[TASK REQUIREMENTS]
Below is a block of data; give all of it again word for word.
** Opening DATA SUPPLIED block **
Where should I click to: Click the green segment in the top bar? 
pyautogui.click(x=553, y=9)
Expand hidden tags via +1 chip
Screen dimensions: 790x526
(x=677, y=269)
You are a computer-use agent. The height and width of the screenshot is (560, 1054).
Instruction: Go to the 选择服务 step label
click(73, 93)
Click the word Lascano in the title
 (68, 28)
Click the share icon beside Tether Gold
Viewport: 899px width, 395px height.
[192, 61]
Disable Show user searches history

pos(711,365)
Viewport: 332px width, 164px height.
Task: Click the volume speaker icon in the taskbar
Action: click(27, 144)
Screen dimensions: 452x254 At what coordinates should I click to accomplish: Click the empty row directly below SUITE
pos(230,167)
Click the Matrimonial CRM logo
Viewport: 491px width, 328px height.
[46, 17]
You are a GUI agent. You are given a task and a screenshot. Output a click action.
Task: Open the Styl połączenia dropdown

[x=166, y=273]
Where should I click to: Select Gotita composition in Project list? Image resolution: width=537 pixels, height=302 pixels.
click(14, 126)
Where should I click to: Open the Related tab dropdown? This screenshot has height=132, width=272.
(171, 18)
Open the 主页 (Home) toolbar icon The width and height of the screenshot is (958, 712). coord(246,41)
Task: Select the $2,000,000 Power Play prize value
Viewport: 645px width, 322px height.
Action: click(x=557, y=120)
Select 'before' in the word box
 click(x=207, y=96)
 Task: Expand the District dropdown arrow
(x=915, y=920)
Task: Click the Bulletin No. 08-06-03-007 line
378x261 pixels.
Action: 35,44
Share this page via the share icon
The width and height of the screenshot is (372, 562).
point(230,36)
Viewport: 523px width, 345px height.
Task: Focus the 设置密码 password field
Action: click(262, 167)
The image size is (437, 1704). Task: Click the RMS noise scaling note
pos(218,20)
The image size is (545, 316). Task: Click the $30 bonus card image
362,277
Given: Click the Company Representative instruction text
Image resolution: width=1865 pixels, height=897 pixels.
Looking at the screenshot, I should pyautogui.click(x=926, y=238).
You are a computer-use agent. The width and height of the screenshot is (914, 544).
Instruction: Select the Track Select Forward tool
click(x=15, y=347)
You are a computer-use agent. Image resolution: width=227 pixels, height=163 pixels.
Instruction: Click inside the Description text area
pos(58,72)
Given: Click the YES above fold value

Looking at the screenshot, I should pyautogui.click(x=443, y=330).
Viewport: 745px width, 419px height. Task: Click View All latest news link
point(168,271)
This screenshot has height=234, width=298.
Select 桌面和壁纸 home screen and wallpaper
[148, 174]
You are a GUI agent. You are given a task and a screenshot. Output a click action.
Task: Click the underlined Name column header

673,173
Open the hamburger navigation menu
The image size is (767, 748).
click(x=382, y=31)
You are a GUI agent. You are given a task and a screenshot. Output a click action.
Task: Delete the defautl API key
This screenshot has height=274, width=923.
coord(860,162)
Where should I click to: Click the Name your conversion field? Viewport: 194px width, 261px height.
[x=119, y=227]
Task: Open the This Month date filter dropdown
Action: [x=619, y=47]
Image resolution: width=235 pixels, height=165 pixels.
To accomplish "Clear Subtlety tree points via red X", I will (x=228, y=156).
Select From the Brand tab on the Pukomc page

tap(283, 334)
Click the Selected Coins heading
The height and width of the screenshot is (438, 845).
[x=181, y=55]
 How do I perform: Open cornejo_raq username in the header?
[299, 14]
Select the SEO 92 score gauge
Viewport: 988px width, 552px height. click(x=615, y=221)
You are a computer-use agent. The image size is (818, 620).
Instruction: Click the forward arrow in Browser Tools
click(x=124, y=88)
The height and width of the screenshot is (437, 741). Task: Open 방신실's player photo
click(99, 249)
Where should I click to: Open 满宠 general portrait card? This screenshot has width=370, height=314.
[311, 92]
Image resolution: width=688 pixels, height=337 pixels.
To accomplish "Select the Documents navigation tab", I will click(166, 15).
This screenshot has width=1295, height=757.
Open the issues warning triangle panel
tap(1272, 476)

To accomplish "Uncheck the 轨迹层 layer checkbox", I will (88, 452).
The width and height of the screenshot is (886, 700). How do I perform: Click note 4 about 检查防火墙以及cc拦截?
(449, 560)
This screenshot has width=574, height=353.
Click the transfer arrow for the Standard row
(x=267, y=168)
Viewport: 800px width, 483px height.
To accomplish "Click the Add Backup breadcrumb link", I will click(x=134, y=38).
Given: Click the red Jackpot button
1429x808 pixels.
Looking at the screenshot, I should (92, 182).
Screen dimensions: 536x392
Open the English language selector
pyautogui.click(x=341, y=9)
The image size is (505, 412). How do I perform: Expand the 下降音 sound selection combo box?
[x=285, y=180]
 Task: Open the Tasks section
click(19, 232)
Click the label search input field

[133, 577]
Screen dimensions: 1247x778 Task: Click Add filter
** Closing DATA SUPPLIED block **
[RESPONSE FOR THIS EXERCISE]
Where should I click to: Click the green segment in the top bar? 
pyautogui.click(x=553, y=9)
Expand hidden tags via +1 chip
Screen dimensions: 790x526
(x=677, y=269)
You are a computer-use agent. The height and width of the screenshot is (560, 1054).
Instruction: Go to the 选择服务 step label
click(73, 93)
Click the word Lascano in the title
 (68, 28)
Click the share icon beside Tether Gold
Viewport: 899px width, 395px height.
[192, 61]
Disable Show user searches history

pos(711,365)
Viewport: 332px width, 164px height.
Task: Click the volume speaker icon in the taskbar
Action: click(27, 144)
Screen dimensions: 452x254 At what coordinates should I click to accomplish: Click the empty row directly below SUITE
pos(230,167)
Click the Matrimonial CRM logo
Viewport: 491px width, 328px height.
[46, 17]
You are a GUI agent. You are given a task and a screenshot. Output a click action.
Task: Open the Styl połączenia dropdown

[x=166, y=273]
Where should I click to: Select Gotita composition in Project list? Image resolution: width=537 pixels, height=302 pixels.
click(14, 126)
Where should I click to: Open the Related tab dropdown? This screenshot has height=132, width=272.
(171, 18)
Open the 主页 (Home) toolbar icon The width and height of the screenshot is (958, 712). coord(246,41)
Task: Select the $2,000,000 Power Play prize value
Viewport: 645px width, 322px height.
Action: click(x=557, y=120)
Select 'before' in the word box
 click(x=207, y=96)
 Task: Expand the District dropdown arrow
(x=915, y=920)
Task: Click the Bulletin No. 08-06-03-007 line
378x261 pixels.
Action: 35,44
Share this page via the share icon
The width and height of the screenshot is (372, 562).
point(230,36)
Viewport: 523px width, 345px height.
Task: Focus the 设置密码 password field
Action: click(262, 167)
The image size is (437, 1704). Task: Click the RMS noise scaling note
pos(218,20)
The image size is (545, 316). Task: Click the $30 bonus card image
362,277
Given: Click the Company Representative instruction text
Image resolution: width=1865 pixels, height=897 pixels.
Looking at the screenshot, I should pyautogui.click(x=926, y=238).
You are a computer-use agent. The width and height of the screenshot is (914, 544).
Instruction: Select the Track Select Forward tool
click(x=15, y=347)
You are a computer-use agent. Image resolution: width=227 pixels, height=163 pixels.
Instruction: Click inside the Description text area
pos(58,72)
Given: Click the YES above fold value

Looking at the screenshot, I should pyautogui.click(x=443, y=330).
Viewport: 745px width, 419px height. Task: Click View All latest news link
point(168,271)
This screenshot has height=234, width=298.
Select 桌面和壁纸 home screen and wallpaper
[148, 174]
You are a GUI agent. You are given a task and a screenshot. Output a click action.
Task: Click the underlined Name column header

673,173
Open the hamburger navigation menu
The image size is (767, 748).
click(x=382, y=31)
You are a GUI agent. You are given a task and a screenshot. Output a click action.
Task: Delete the defautl API key
This screenshot has height=274, width=923.
coord(860,162)
Where should I click to: Click the Name your conversion field? Viewport: 194px width, 261px height.
[x=119, y=227]
Task: Open the This Month date filter dropdown
Action: [x=619, y=47]
Image resolution: width=235 pixels, height=165 pixels.
To accomplish "Clear Subtlety tree points via red X", I will (x=228, y=156).
Select From the Brand tab on the Pukomc page

tap(283, 334)
Click the Selected Coins heading
The height and width of the screenshot is (438, 845).
[x=181, y=55]
 How do I perform: Open cornejo_raq username in the header?
[299, 14]
Select the SEO 92 score gauge
Viewport: 988px width, 552px height. click(x=615, y=221)
You are a computer-use agent. The image size is (818, 620).
Instruction: Click the forward arrow in Browser Tools
click(x=124, y=88)
The height and width of the screenshot is (437, 741). Task: Open 방신실's player photo
click(99, 249)
Where should I click to: Open 满宠 general portrait card? This screenshot has width=370, height=314.
[311, 92]
Image resolution: width=688 pixels, height=337 pixels.
To accomplish "Select the Documents navigation tab", I will click(166, 15).
This screenshot has width=1295, height=757.
Open the issues warning triangle panel
tap(1272, 476)

To accomplish "Uncheck the 轨迹层 layer checkbox", I will (88, 452).
The width and height of the screenshot is (886, 700). How do I perform: Click note 4 about 检查防火墙以及cc拦截?
(449, 560)
This screenshot has width=574, height=353.
Click the transfer arrow for the Standard row
(x=267, y=168)
Viewport: 800px width, 483px height.
To accomplish "Click the Add Backup breadcrumb link", I will click(x=134, y=38).
Given: Click the red Jackpot button
1429x808 pixels.
Looking at the screenshot, I should (92, 182).
Screen dimensions: 536x392
Open the English language selector
pyautogui.click(x=341, y=9)
The image size is (505, 412). How do I perform: Expand the 下降音 sound selection combo box?
[x=285, y=180]
 Task: Open the Tasks section
click(19, 232)
Click the label search input field

[133, 577]
Screen dimensions: 1247x778 Task: Click Add filter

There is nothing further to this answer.